LAST week I secured a debate in Parliament on the subject of “unemployment in the North-East”.
I have said this before but it is of such importance that it bears repeating.
I see unemployment in Hartlepool and the wider North-East as the single biggest issue affecting the town.
We have seen before the experiences of the 1980s, in which the problems of high unemployment left a permanent scar on the face of the town.
We are still coming to terms with the issues left behind from the 1980s and 1990s.
The Government can’t allow the same mistakes to be made again.
That is why I was particularly anxious to secure the debate in the House of Commons on the matter.

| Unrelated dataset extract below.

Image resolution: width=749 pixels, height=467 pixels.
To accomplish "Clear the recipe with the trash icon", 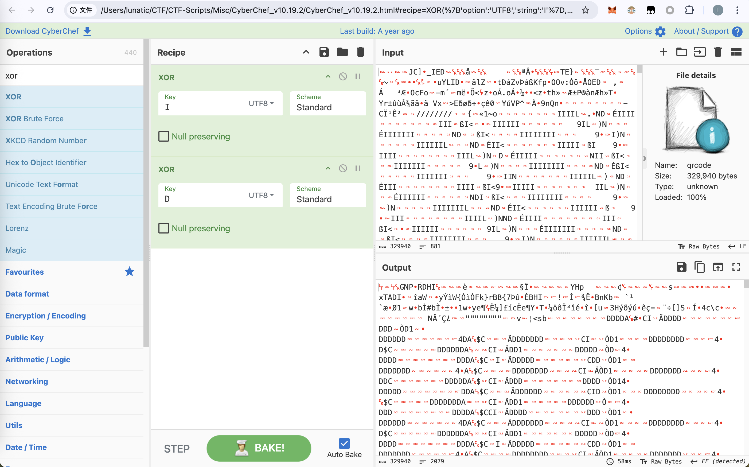I will pos(360,52).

On the day of the debate, the latest unemployment figures had been published, which showed a very small fall of 15 in the number of people claiming Jobseeker’s Allowance in Hartlepool, which meant that the jobless total stands at 4,612.
Any falls in unemployment are welcome.
But it remains a matter of huge concern that the number of people unemployed in the town stands at over 500 higher than it was a year ago, and is the 30th worst constituency in the country for unemployment.
Unemployment in the North-East increased in the last three months by 8,000, maintaining our unwanted position as the region with the highest levels of unemployment in the entire country.
It is youth unemployment that bothers me the most.
One in four young men in Hartlepool is out of work.
That is unsustainable on an economic, social and even ethical level.
We have reached crisis point and the Government needs to act to stop making it worse.
I didn’t go into the Parliamentary debate with a begging bowl, asking for government handouts on behalf of a failing town and region.
I don’t see Hartlepool and the North-East as basketcases in the slightest.
I mentioned that if the Government is serious about rebalancing the economy towards manufacturing and engineering – and I very much doubt that they are – some of the industrial sectors in which Britain could play a leading role in the global economy, like advanced manufacturing, chemicals, automotives, renewable and the low carbon economy, are based either in Hartlepool or a short distance away.
Some of the industries that are vital to supplying the sectors I have mentioned, industries like steel and construction, also have huge potential in the town.
I asked the Government to listen to regional businesses, which are asking for a cut in National Insurance contributions, as a means of incentivising them to take on extra workers.
The Government should consider a temporary cut in VAT to allow consumer confidence to be boosted.
The Government should also use its power in buying goods and services to give support to local, regional and British businesses, perhaps by insisting that a certain number of apprenticeship opportunities need to be offered if they are to be awarded public sector contracts.
Given the seriousness of the debate – as I have said, the most important issue facing Hartlepool – I was disgusted at the fact that no minister turned up to respond.
It was left to a Government whip to try to defend the Government’s appalling record on unemployment.
I think that shows deep contempt for every single worker in the region who has recently lost their job.
I would hope that the Government showed more respect for this serious situation.
I have heard on the Westminster jungle drums that the Government is to announce shortly an initiative on youth unemployment and that Hartlepool is to be included in the scheme.
I will look at the details closely, but will continue to press the Government on what further assistance can be provided to tackle the terrible and long-lasting effects of youth unemployment.